La recherche au service des politiques publiques
Si les finances locales restent un terrain à défricher, des progrès ont quand même été enregistrés. "On dispose de plus de données" et "on prend mieux en compte l'hétérogénéité des territoires qu'auparavant", a relevé Matthieu Leprince. Cet enseignant-chercheur à l'université de Rennes 1 constate aussi que les travaux de recherche tiennent davantage compte de données non financières, par exemple sur les élections. Les données établies intègrent dorénavant les flux financiers entre les communes et les intercommunalités, a ajouté Nicolas Portier, délégué général de l'ADCF.

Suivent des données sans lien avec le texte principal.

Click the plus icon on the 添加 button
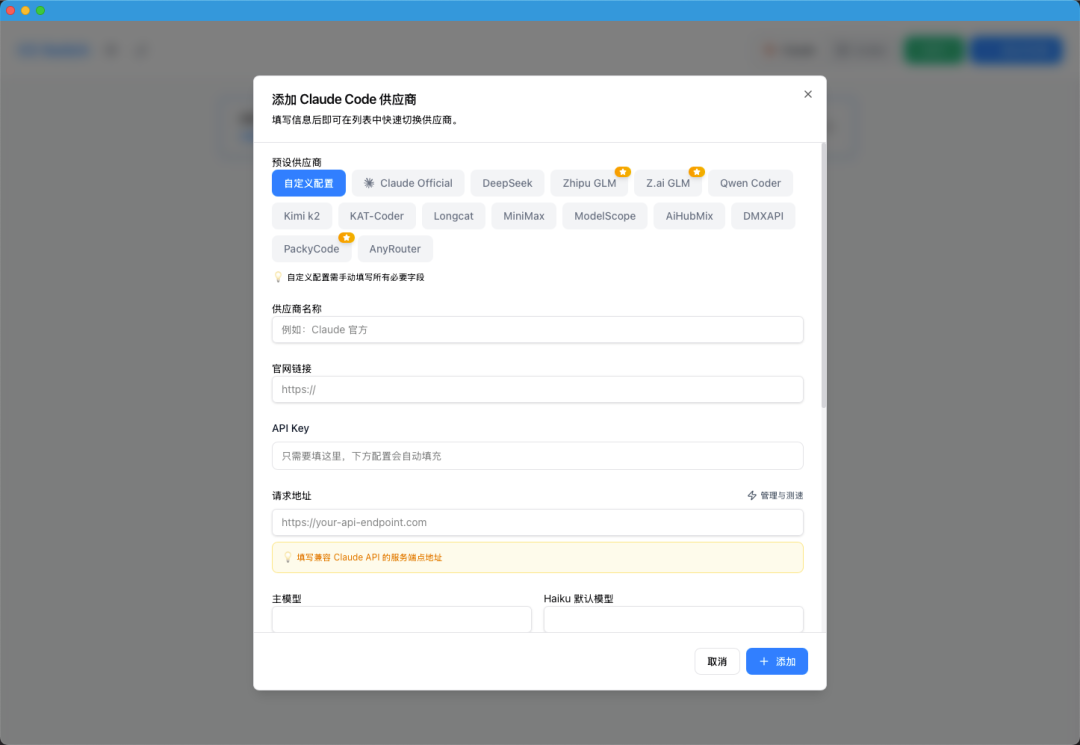Image resolution: width=1080 pixels, height=745 pixels. (x=765, y=661)
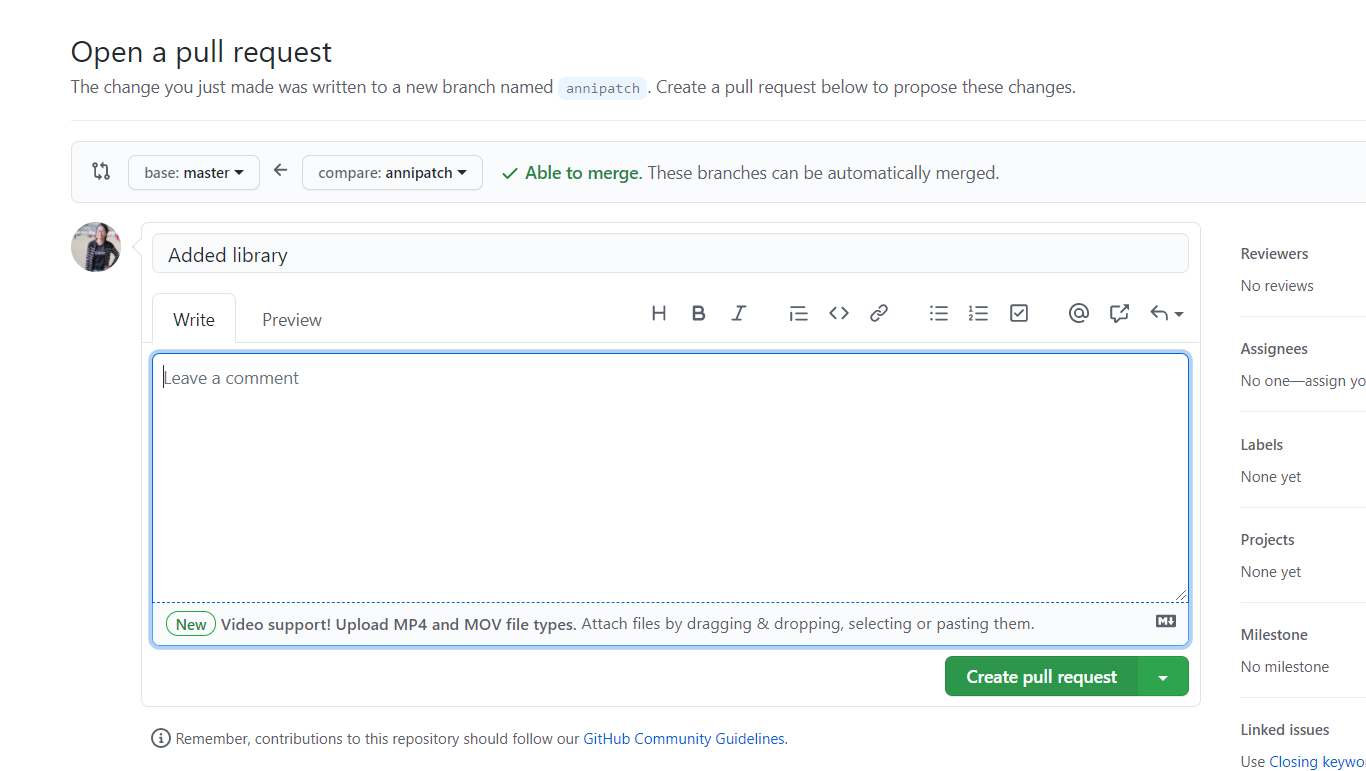The width and height of the screenshot is (1366, 771).
Task: Insert a quote block
Action: pyautogui.click(x=798, y=314)
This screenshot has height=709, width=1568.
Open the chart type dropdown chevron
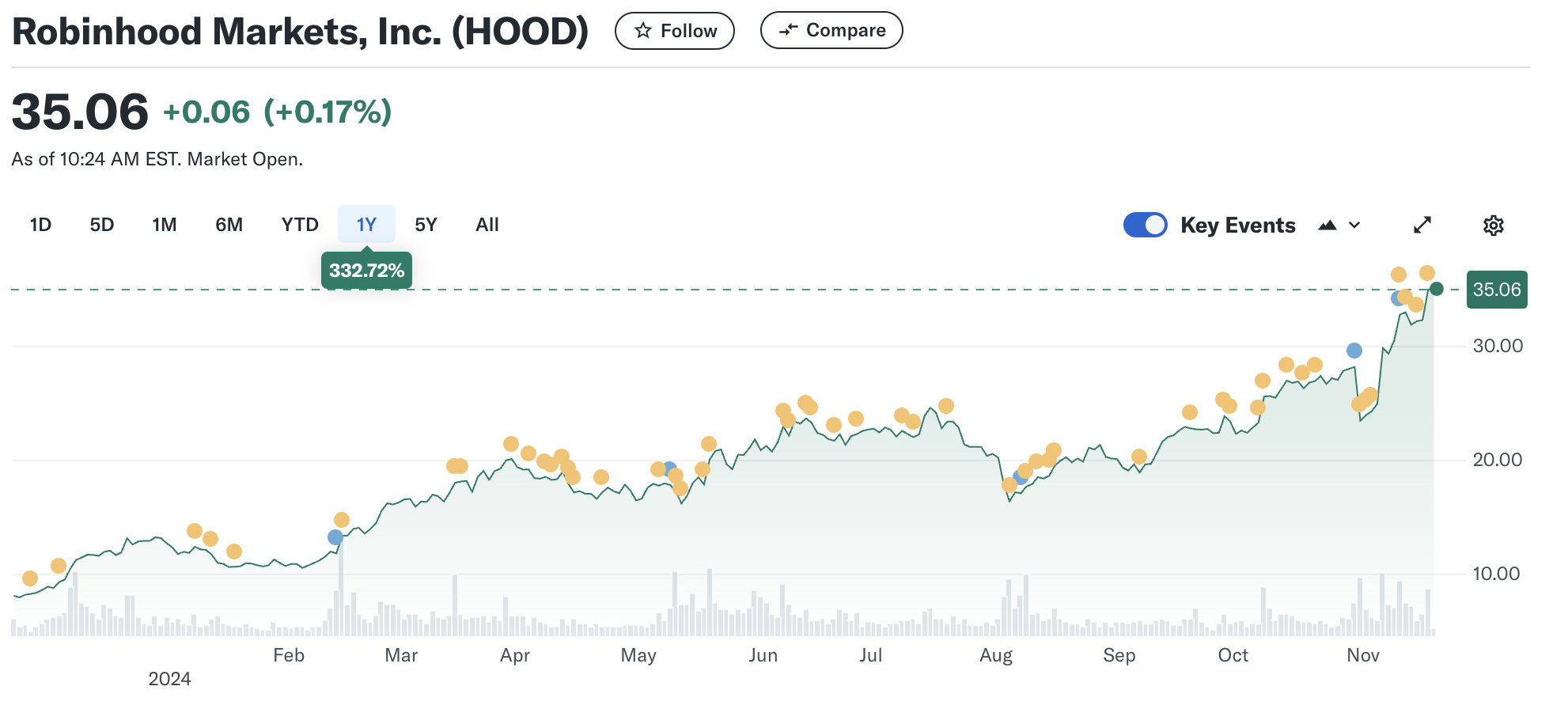tap(1354, 226)
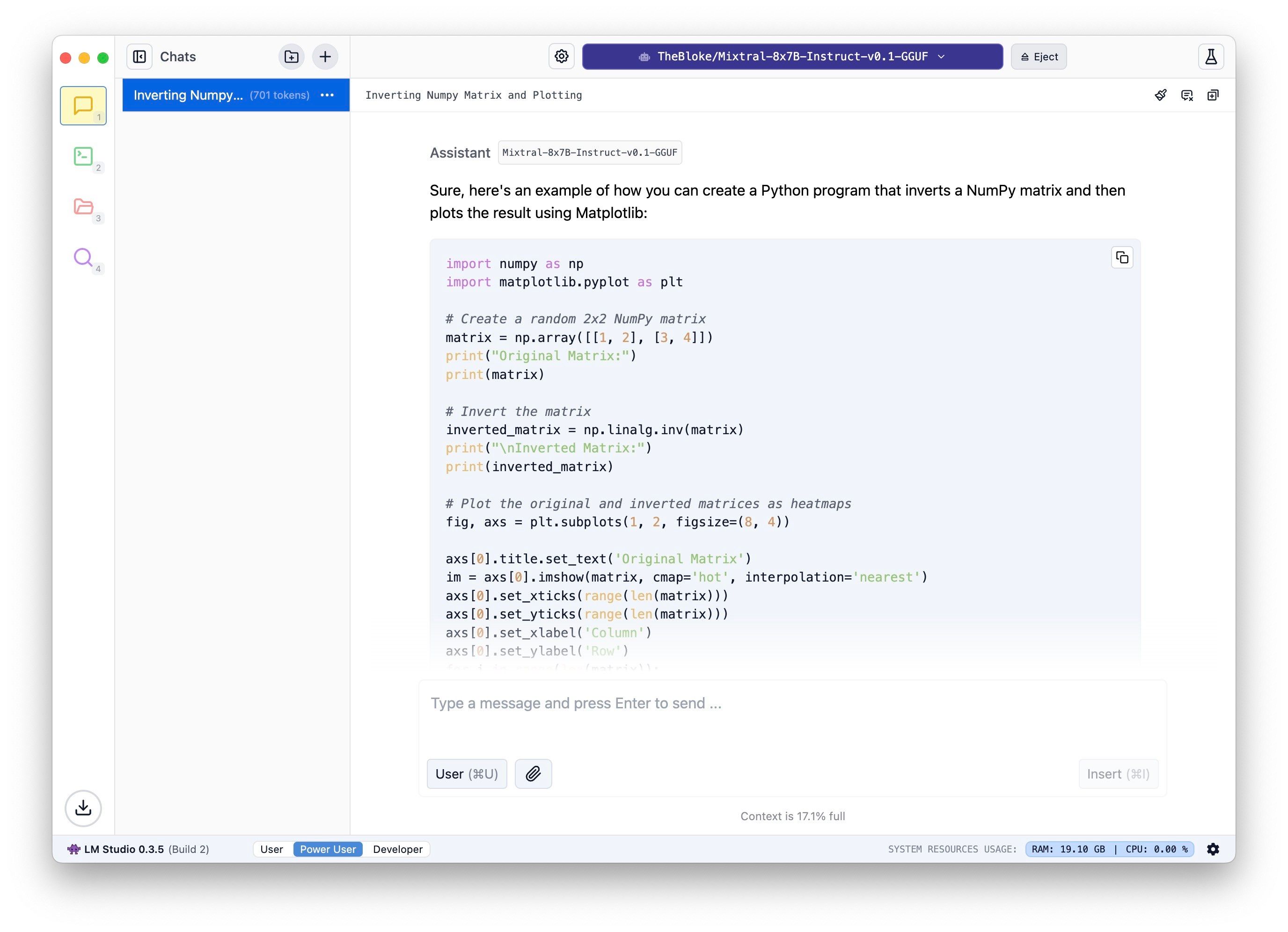Open the Developer terminal view in sidebar
1288x932 pixels.
coord(83,157)
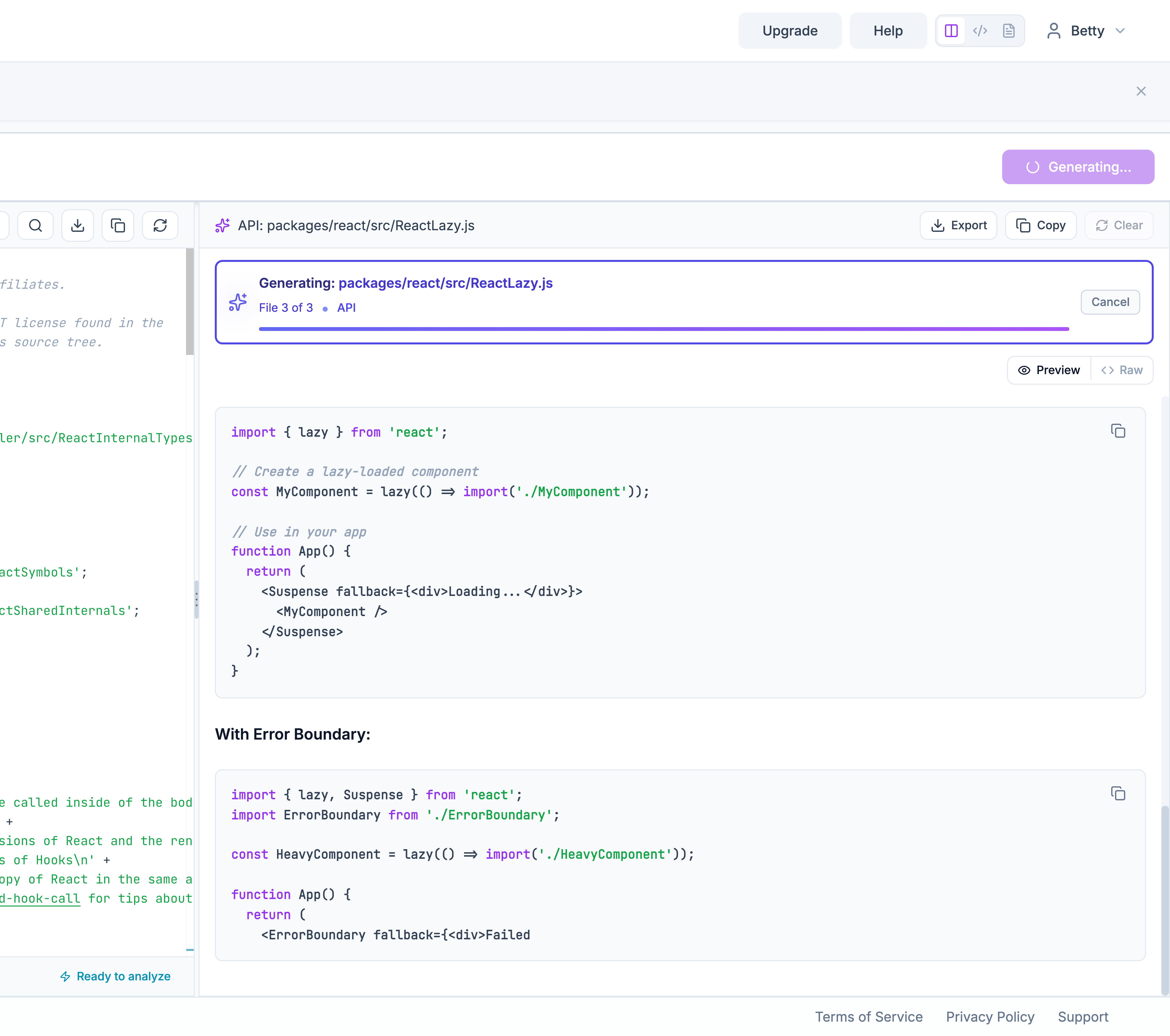
Task: Switch output to Raw mode
Action: [1121, 370]
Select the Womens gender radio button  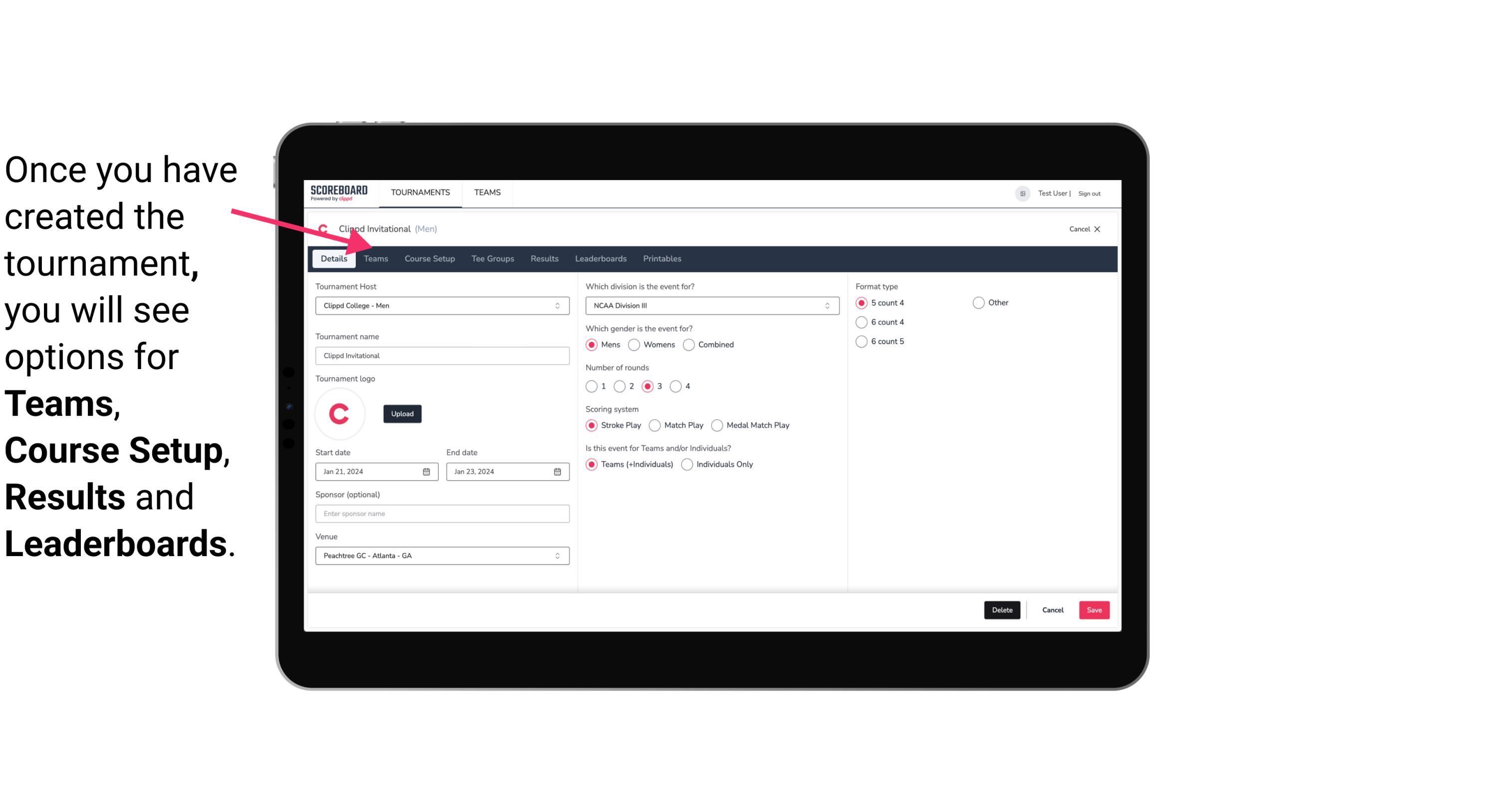pyautogui.click(x=634, y=344)
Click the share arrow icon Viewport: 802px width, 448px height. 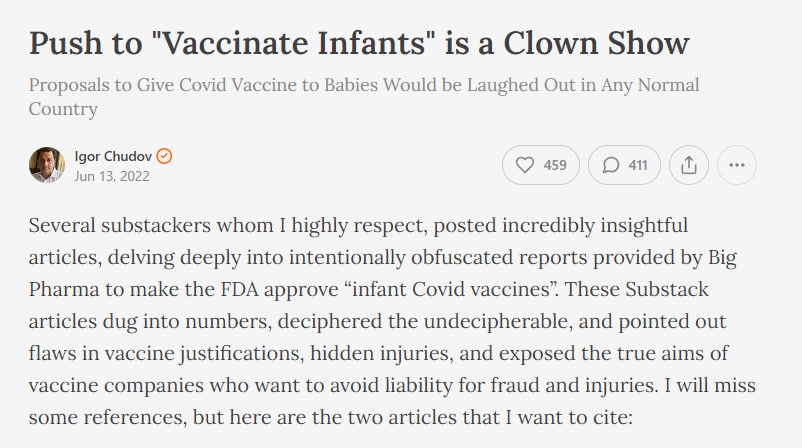pos(688,165)
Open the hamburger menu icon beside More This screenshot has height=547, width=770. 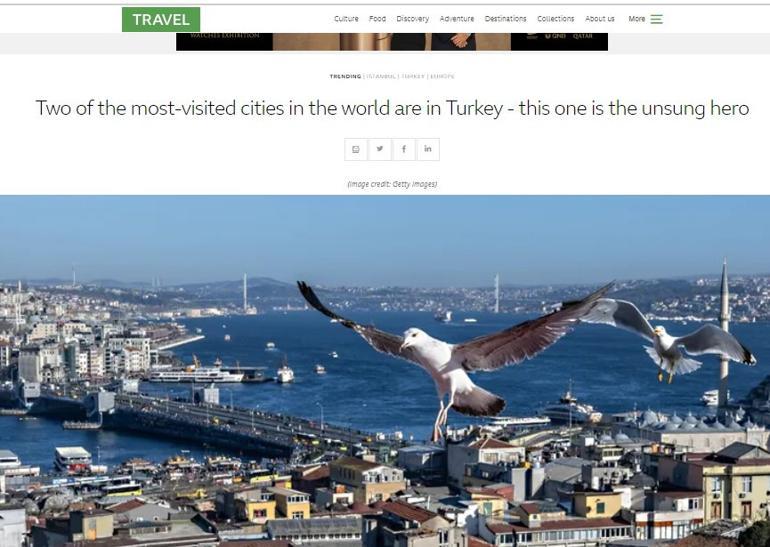coord(657,19)
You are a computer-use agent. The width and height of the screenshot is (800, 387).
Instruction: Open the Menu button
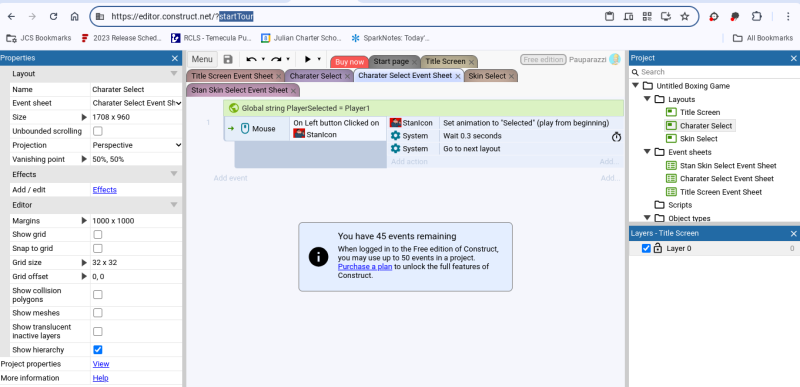tap(202, 59)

Les chercheurs apportent leur pierre à l'amélioration de la connaissance des finances locales. Le reconnaissant, Christian Martin a souhaité que la Cour travaille "de plus en plus" avec eux. Charles-Eric Lemaignen a été tout aussi clair. "Nous avons besoin de vous", a-t-il lancé à l'attention des experts en finances locales. Pour bâtir les projets de territoires, choisir les investissements les plus utiles, améliorer le financement des politiques publiques, rendre plus efficace la péréquation, les analyses des chercheurs seront précieuses, a-t-il considéré. Mais, "il faut des chercheurs qui soient des trouveurs", a nuancé un élu local présent dans la salle.
Thomas Beurey / Projets publics
Finances locales : le programme des travaux de la Cour des comptes
Le rapport qui paraîtra en octobre 2017 sur les finances publiques locales se penchera sur "les dépenses sociales des départements" et "leur impact" sur ces derniers. Dans ce rapport, la Rue Cambon réalisera pour la première fois un état des lieux financier du bloc communal, sans distinguer comme auparavant la situation des communes et celle des communautés. Christian Martin a aussi précisé qu'en 2018, la Cour s'intéressera à "la compétence scolaire et périscolaire". "Il faudra arriver à mesurer le coût de la réforme des rythmes scolaires et les changements qu'elle a apportés", a dit le magistrat. Enfin, on saura que le rapport qui sera publié en octobre 2019 portera "sans doute" notamment sur la fusion des régions intervenue le 1er janvier 2016.